Но у меня есть склонность обезьянничать и подражать: когда я силился писать стихи (а я никогда не писал других, кроме латинских), от них ясно отдавало последним поэтом, которого я читал, и кое-какие из моих первых опытов изрядно попахивают чужим. В Париже я говорю на несколько ином языке, чем в Монтене. Кого бы я пристально ни рассматривал, я неизбежно запечатлеваю в себе кое-что от него. Все, что я наблюдаю, то и усваиваю: нелепую осанку, уродливую гримасу, смешные способы выражаться. Так же пороки: и поскольку они, приставая ко мне, цепляются за меня, я бываю вынужден стряхивать их.
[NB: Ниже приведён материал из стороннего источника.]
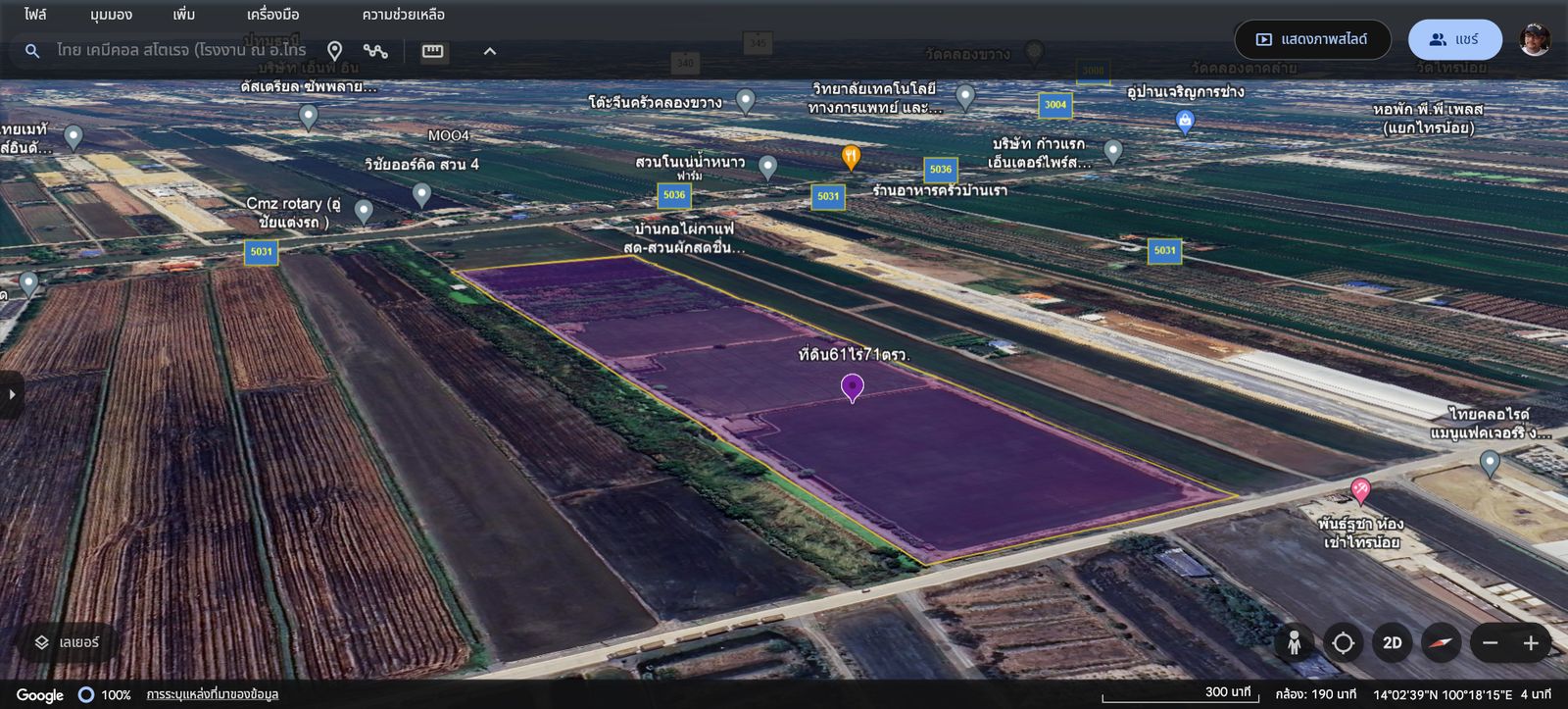Viewport: 1568px width, 709px height.
Task: Open the Pegman street view icon
Action: (x=1294, y=643)
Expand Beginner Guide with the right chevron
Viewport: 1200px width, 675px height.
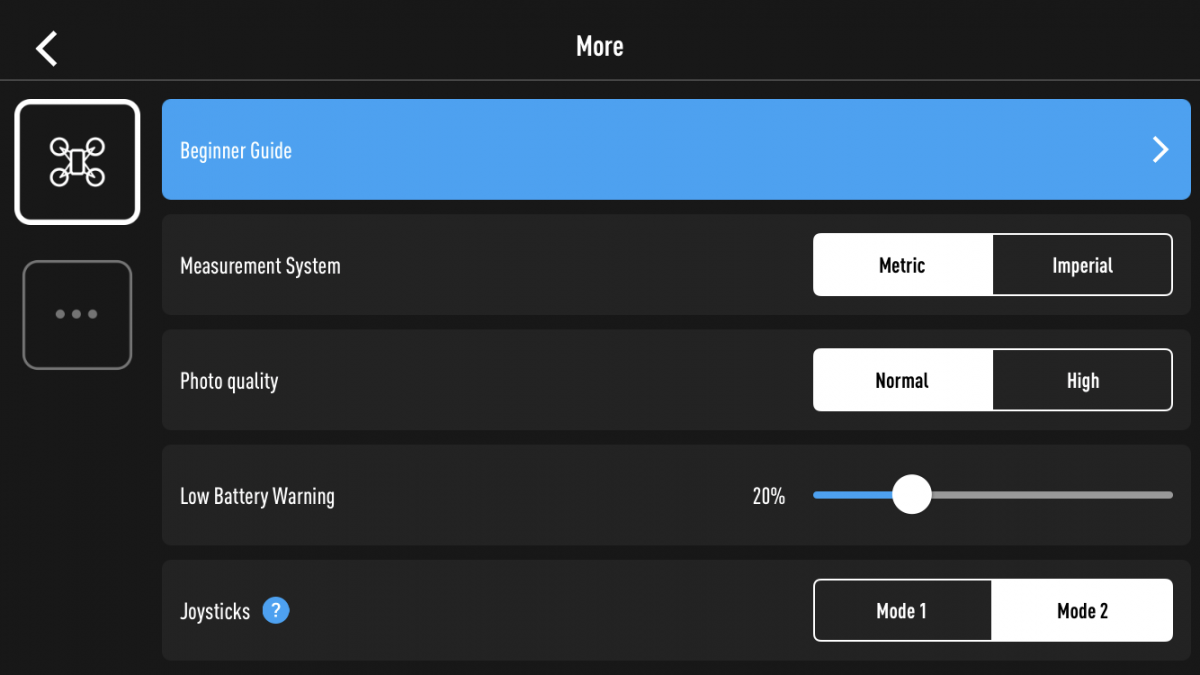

И клятвенные выражения я употребляю чаще из подражания, чем по склонности.

Итак, мне свойственна эта пагубная черта, такая же, как у тех страшных своею величиной и силою обезьян, с которыми царь Александр столкнулся в одной из областей Индии. Избавиться от них было бы крайне трудно, если бы своей страстью перенимать все, что делалось перед ними, они сами не доставили удобного средства к этому. Открыв его, охотники принялись надевать у них на виду свою обувь, стягивая ее изо всей силы и завязывая ремешки глухими узлами, закреплять свои головные уборы множеством скользящих завязок и притворно мазать себе глаза клеем, который употребляют для ловли птиц. И вот обезьяньи повадки обрекли этих неразумных и несчастных тварей на гибель. Они сами себя заклеили, сами себя взнуздали и сами себя удушили [261]. Что до способности намеренно воспроизводить чужие движения и чужой голос, – а это нередко доставляет удовольствие окружающим и вызывает их восхищение, – то ее во мне не больше, чем в любом полене.

Когда я клянусь на свой собственный лад, то не употребляю ничего, кроме «ей-богу», что, по-моему, самая сильная клятва изо всех существующих. Говорят, что Сократ клялся псом, а Зенон прибегал к тому самому выражению, которое и посейчас принято у итальянцев, – я имею в виду «Cappari!»; Пифагор клялся водою и воздухом [262].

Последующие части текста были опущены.